▶ ACTIVITY
Set the pictures aside and transcribe exactly the lines from the one containing "Toggle the Center alignment button" through the final line of the records.

[Stored data]
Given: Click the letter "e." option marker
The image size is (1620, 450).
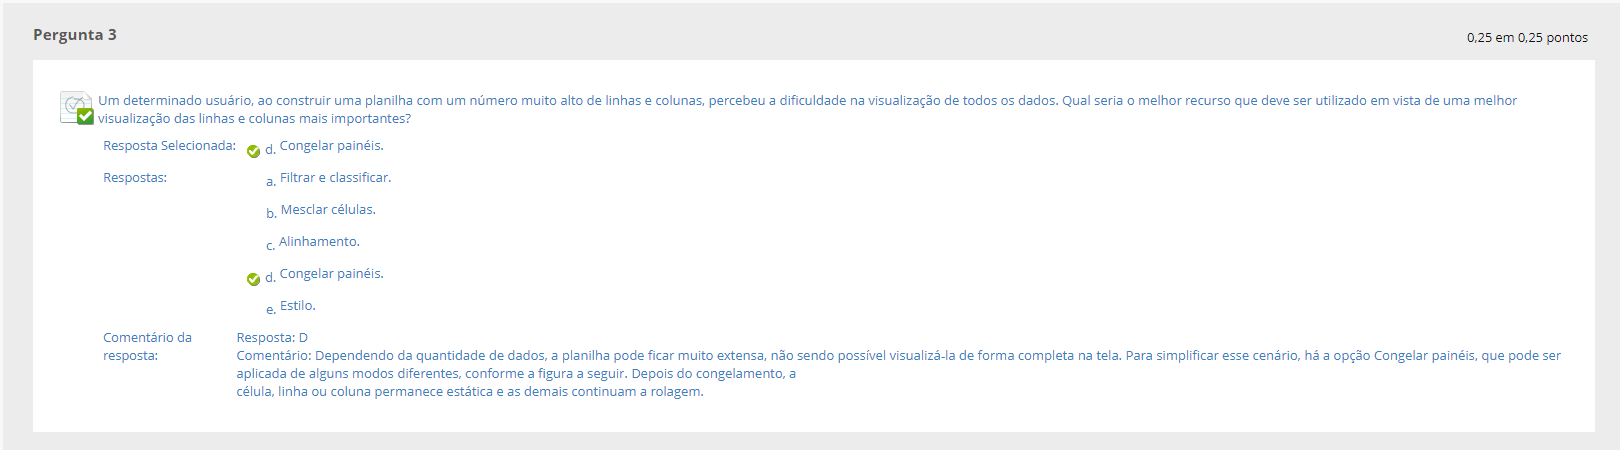Looking at the screenshot, I should pyautogui.click(x=271, y=310).
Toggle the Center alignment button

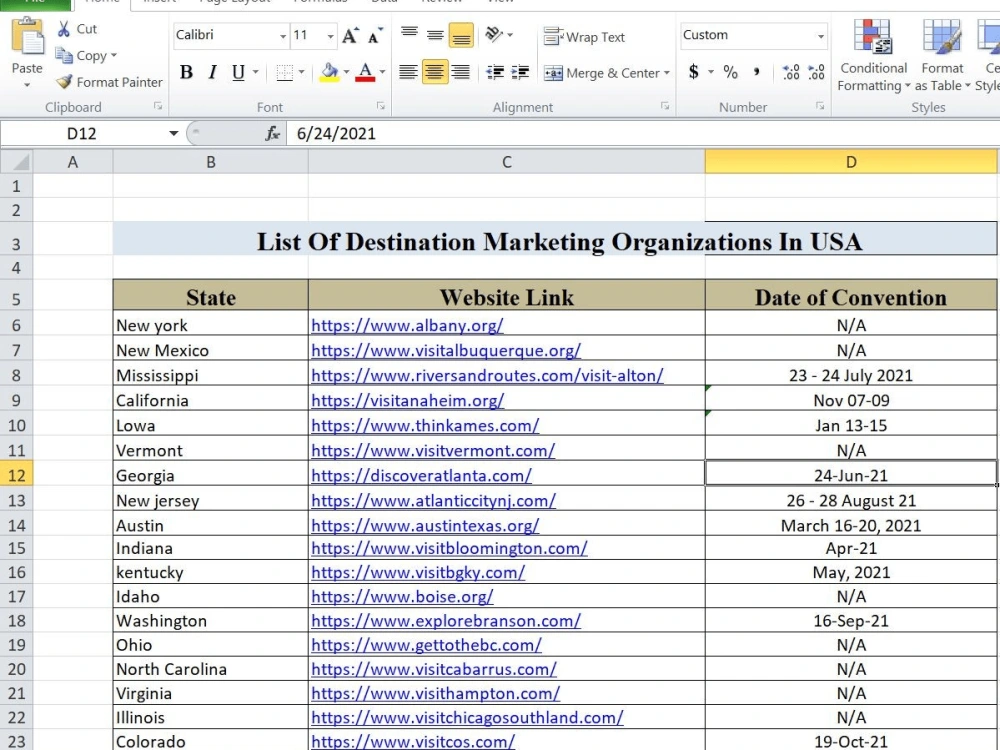434,72
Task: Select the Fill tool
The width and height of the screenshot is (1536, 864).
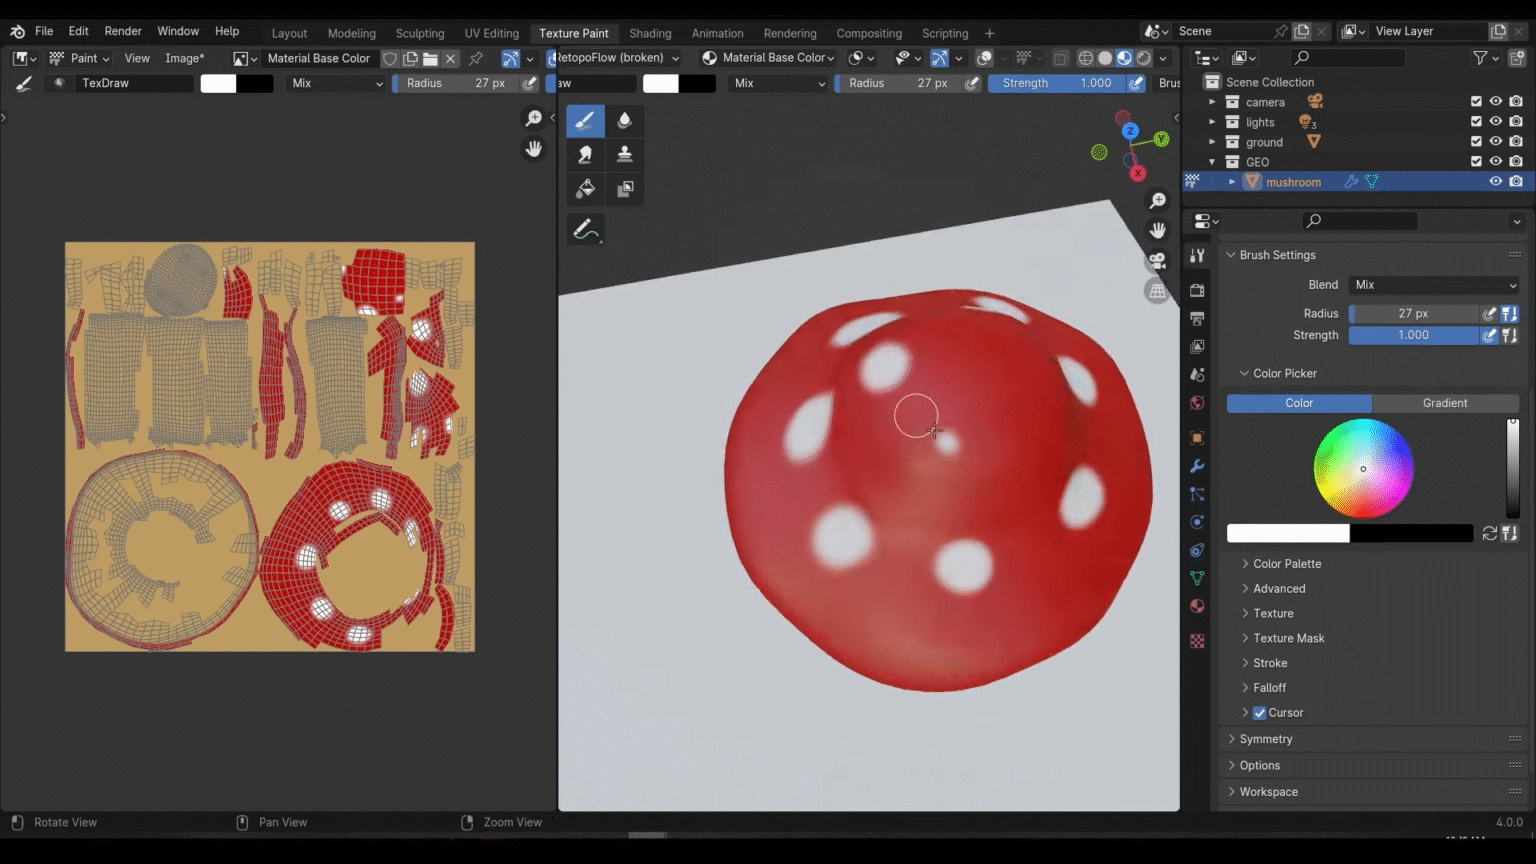Action: (585, 188)
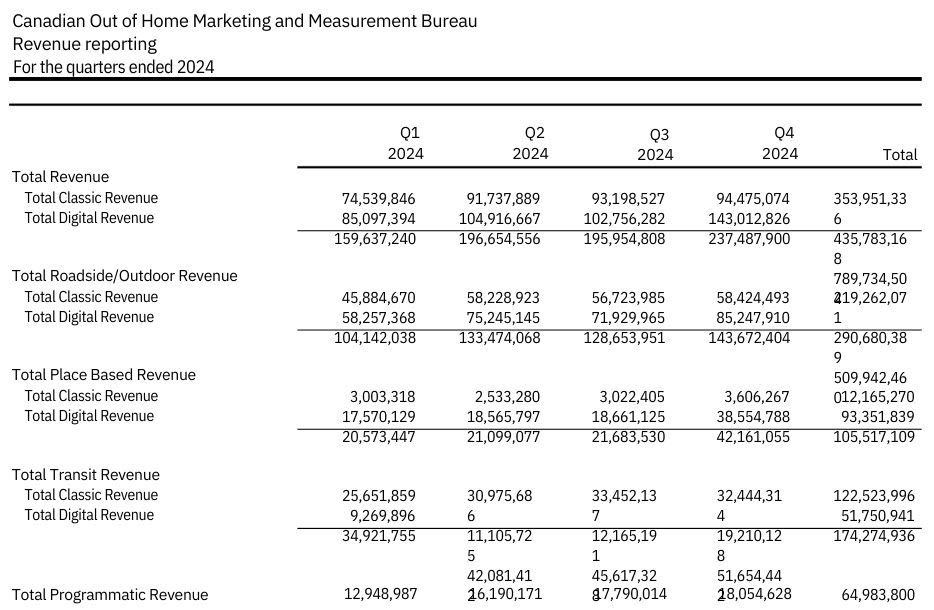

▶ RESULT
Toggle the Center alignment button

434,72
Task: Select the Fill tool
The width and height of the screenshot is (1536, 864).
Action: (585, 188)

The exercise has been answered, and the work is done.